Beholders' problems are easily solved by communication, which clinics and hospitals are not so good at. If only the doctors were as communicable as the diseases they are treating. Take the long queues at the emergency departments. The hours of wait, it turns out, is caused by non-emergency cases seeking treatment there. A clear guide on what is and isn't an emergency will help.

Our public healthcare has a 3-M problem. Money, manpower and material. Start with money. The 2022 Budget allocated RM32.4 billion for the Health Ministry, just slightly higher than the RM31.9 billion the previous year.

Though the government's public healthcare expenditure has been increasing year-on-year, the World Health Organisation says not much of Malaysia's ringgit is going there. Our neighbours do a better job.

HealthCareAsia, a health news portal, last year quoted a Fitch Solutions Country Risk and Industry Research report as forecasting our public healthcare bill to reach RM91.1 billion in 2025. Monstrous money, but the government must find it if it is to improve public healthcare delivery. Money is also causing a manpower mess.

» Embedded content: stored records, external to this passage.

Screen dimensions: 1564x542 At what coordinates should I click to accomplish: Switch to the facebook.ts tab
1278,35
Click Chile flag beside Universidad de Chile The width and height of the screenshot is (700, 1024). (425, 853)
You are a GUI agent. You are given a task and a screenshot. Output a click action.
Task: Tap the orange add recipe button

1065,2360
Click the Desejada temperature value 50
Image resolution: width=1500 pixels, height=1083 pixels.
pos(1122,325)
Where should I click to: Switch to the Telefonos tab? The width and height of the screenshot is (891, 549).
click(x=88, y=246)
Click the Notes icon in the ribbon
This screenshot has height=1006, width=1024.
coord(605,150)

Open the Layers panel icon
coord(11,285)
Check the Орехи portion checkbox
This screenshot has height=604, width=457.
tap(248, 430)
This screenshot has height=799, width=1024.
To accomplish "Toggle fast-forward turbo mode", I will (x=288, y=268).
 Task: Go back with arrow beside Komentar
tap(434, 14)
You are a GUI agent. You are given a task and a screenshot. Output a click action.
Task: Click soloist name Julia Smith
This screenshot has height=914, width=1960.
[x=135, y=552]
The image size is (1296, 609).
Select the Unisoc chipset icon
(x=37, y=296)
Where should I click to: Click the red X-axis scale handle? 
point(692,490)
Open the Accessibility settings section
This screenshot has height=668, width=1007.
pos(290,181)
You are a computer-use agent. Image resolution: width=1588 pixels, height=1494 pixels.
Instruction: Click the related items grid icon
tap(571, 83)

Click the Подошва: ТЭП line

If a recent survey by CodeBlue, a health portal, is right, many healthcare workers, not just housemen and medical officers, are being asked to work very long hours. A whole day's work isn't unheard of. This is a stretch too far. An unrested worker in a uniform is a walking danger, to himself and patients. Hospitals are severely understaffed. We use severely advisedly.

We have the word of the MMA, which had come out openly in the recent past, calling on the government to cure "longstanding issues". Manpower is somewhere there.

Now for the third of the 3-M, material, our word for buildings, facilities and equipment. Some of our hospitals and clinics are in their declining years. They must be saved before dilapidation sets in. The longer we wait, the more money will be needed to put them back to what they were before.

To be fair, the battering of the public healthcare service isn't just the doing of the Health Ministry. As hinted by the MMA, there may be roadblocks elsewhere in Putrajaya. The Finance Ministry and Public Service Department are the named two. Bureaucracy favours procrastination. So we learn from Putrajaya. In October last year, the then finance minister Tengku Datuk Seri Zafrul Tengku Abdul Aziz promised a medium- to long-term reform of our public healthcare system. We haven't seen one.

So haven't the 1,652 public health officers who rushed to vent their fury and frustration in the survey conducted by CodeBlue. Call it a quit-strike expression of exasperation. A white paper on public healthcare is said to be snaking its way in Putrajaya.

Let's hope money, manpower and material are on it. They require resolution, stat, as the doctors will say. Going on strike is not the right thing to do. So isn't kicking the can down the road.